Data lines>
↓

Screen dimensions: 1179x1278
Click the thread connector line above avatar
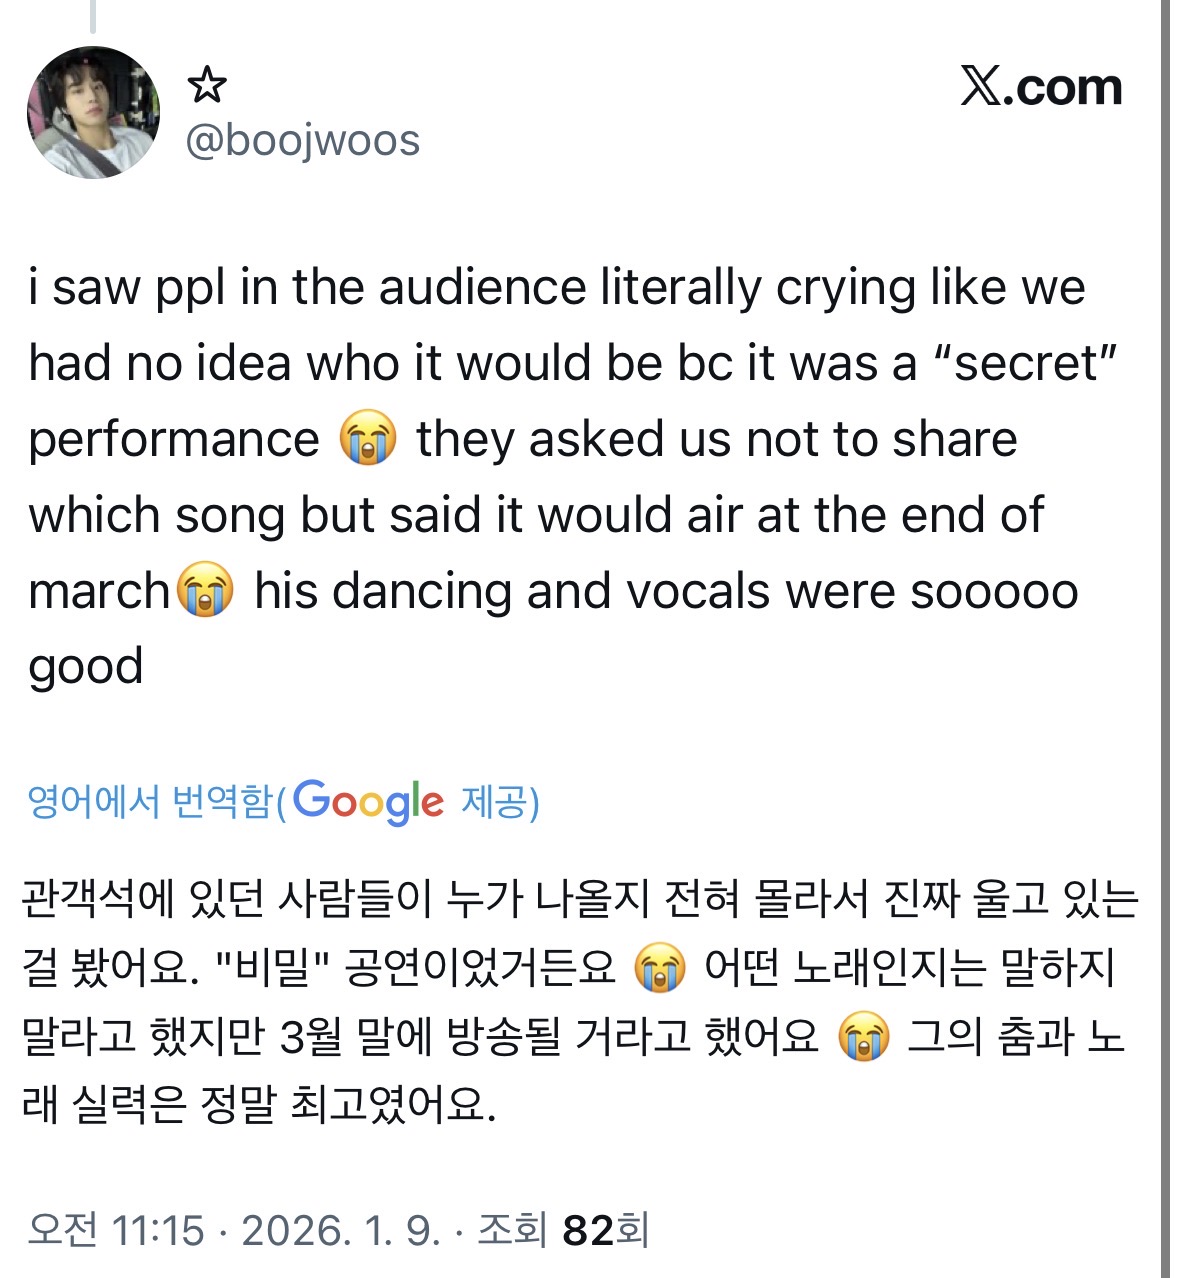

↑
↓

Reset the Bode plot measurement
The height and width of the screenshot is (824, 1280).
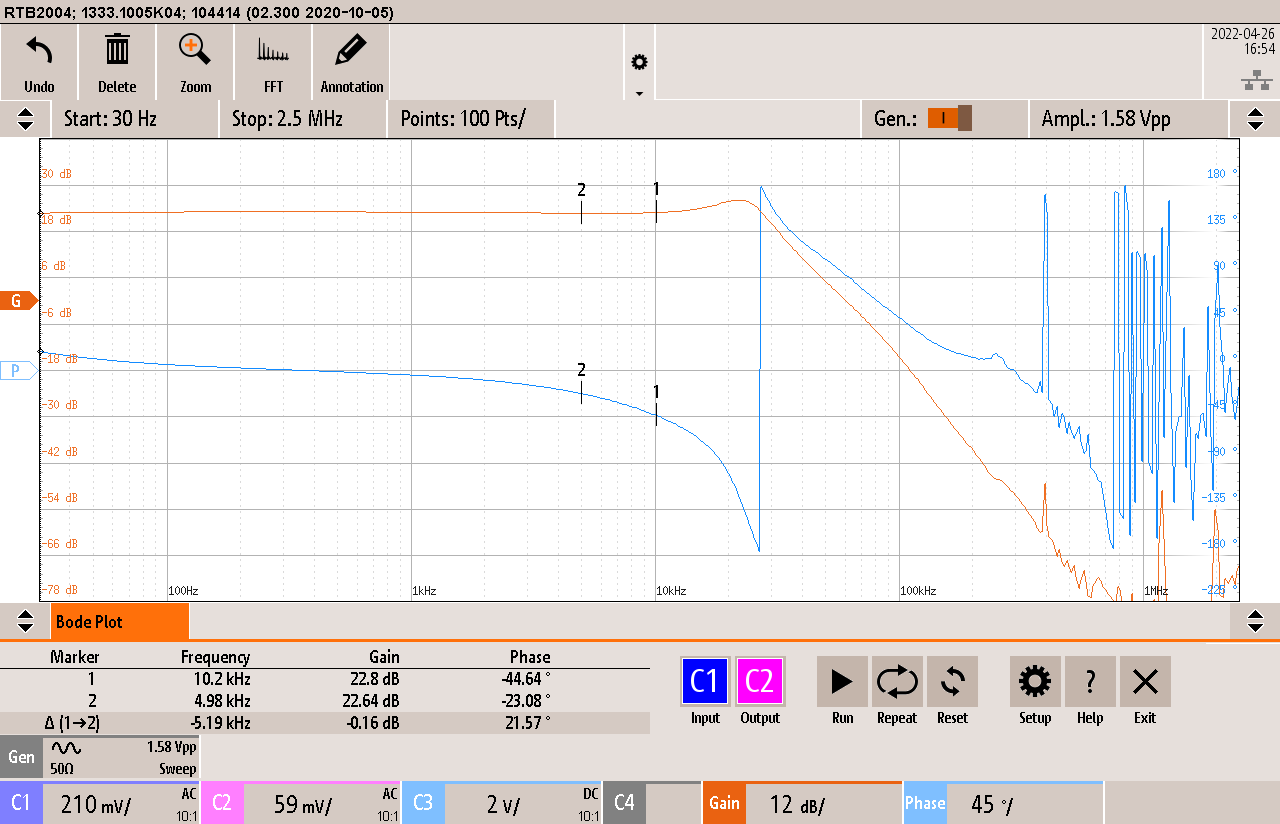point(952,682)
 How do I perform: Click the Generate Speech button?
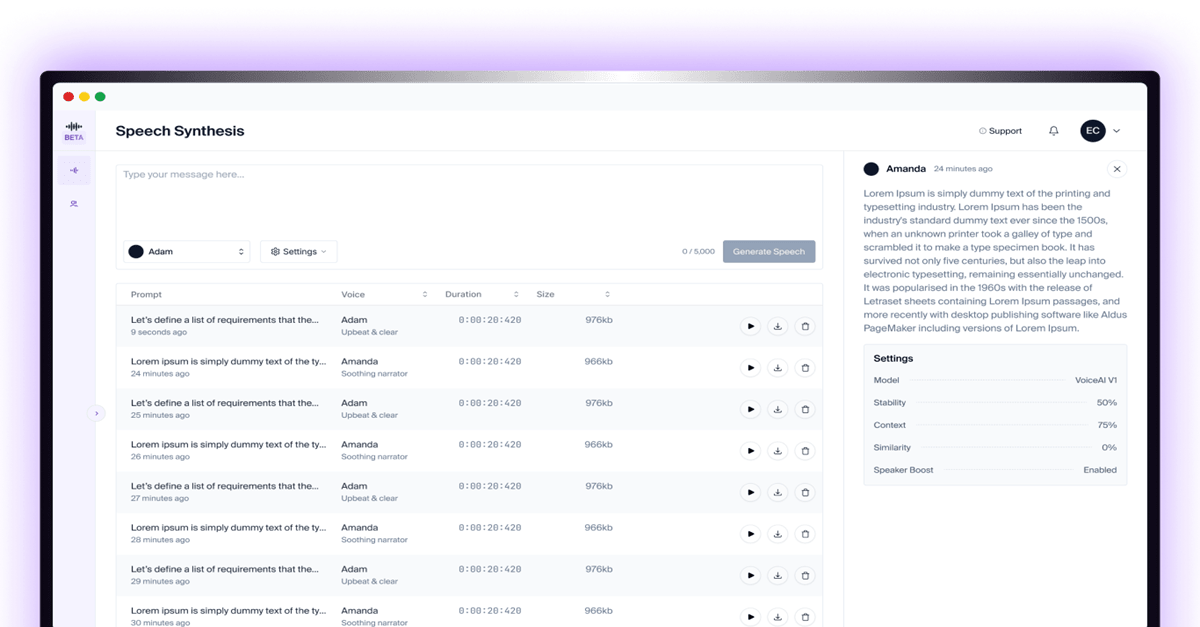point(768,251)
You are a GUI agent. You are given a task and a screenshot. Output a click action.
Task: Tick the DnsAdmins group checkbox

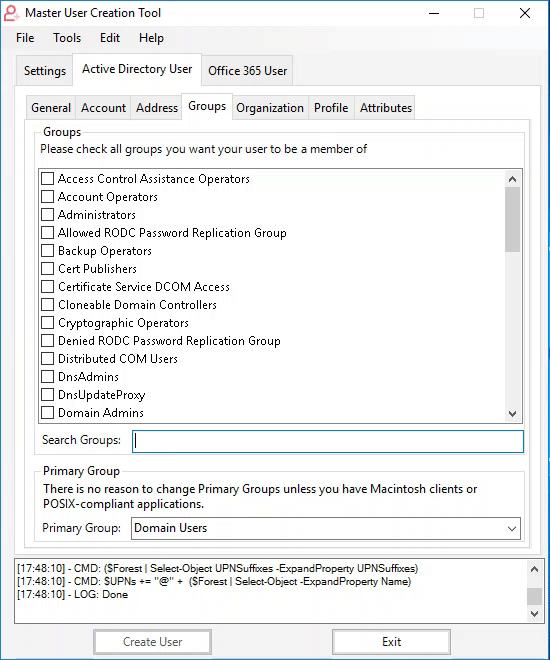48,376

↑
↓

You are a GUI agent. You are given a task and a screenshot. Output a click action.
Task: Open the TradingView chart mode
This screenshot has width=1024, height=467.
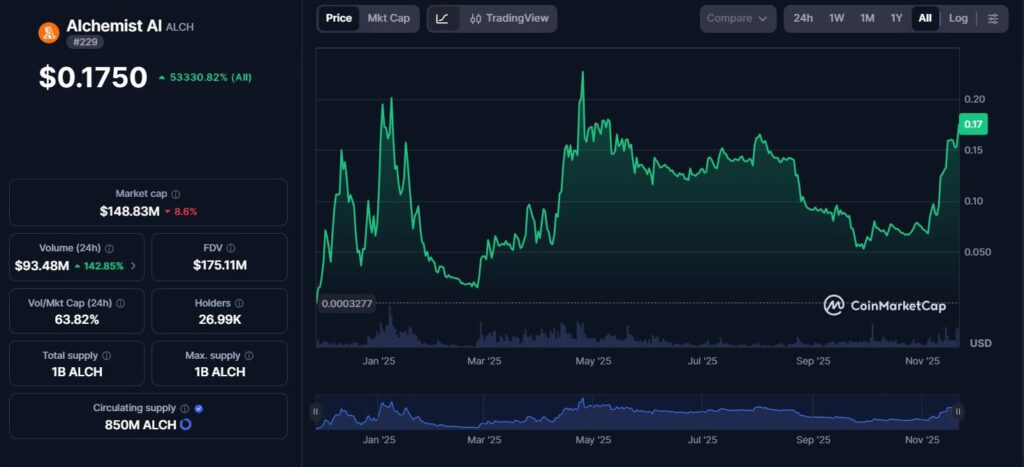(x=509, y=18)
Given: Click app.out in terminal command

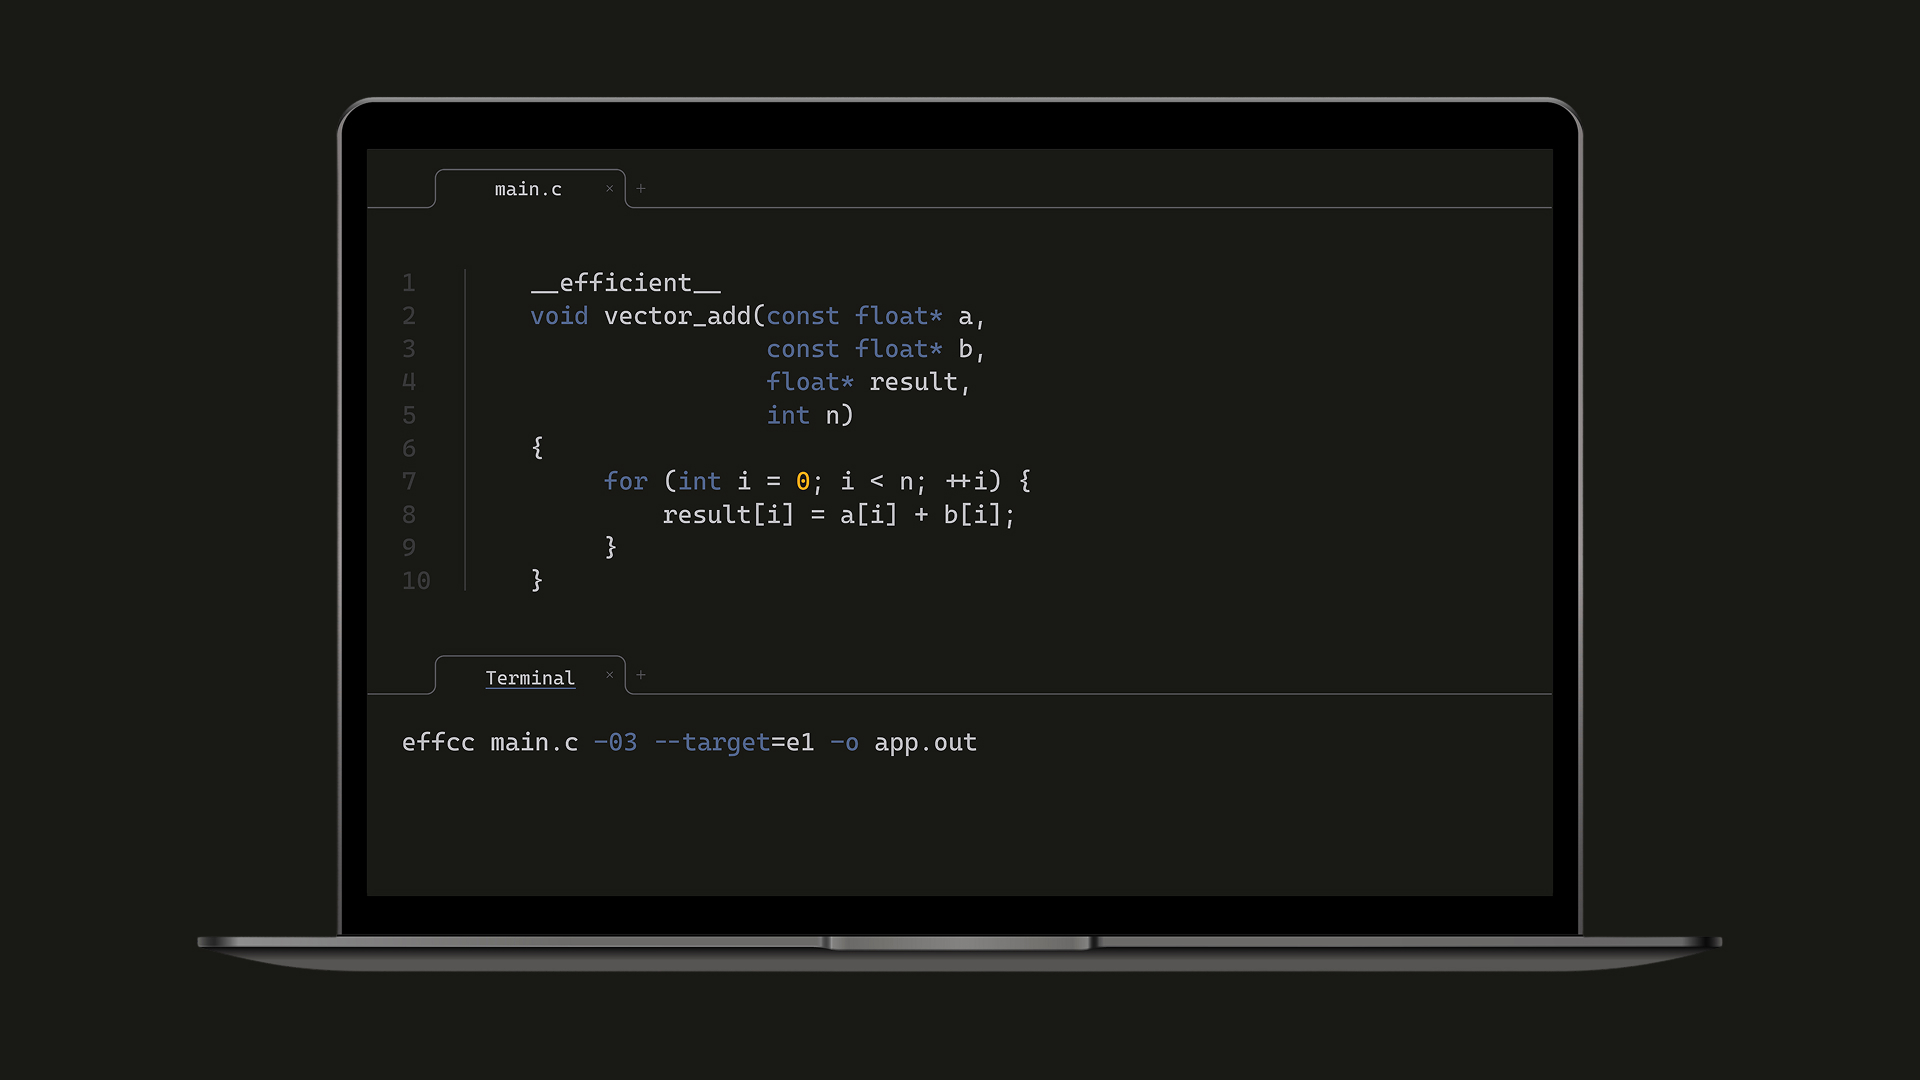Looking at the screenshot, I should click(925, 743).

↑

Task statement> Lay out the material from the line with "Screen dimensions: 1179x1278" up to and including the line with "Click the thread connector line above avatar" as a Markdown table with columns headed Row and Material line. Number each line in order and leave out any blank lines.

Solved problem>
| Row | Material line |
|---|---|
| 1 | Screen dimensions: 1179x1278 |
| 2 | Click the thread connector line above avatar |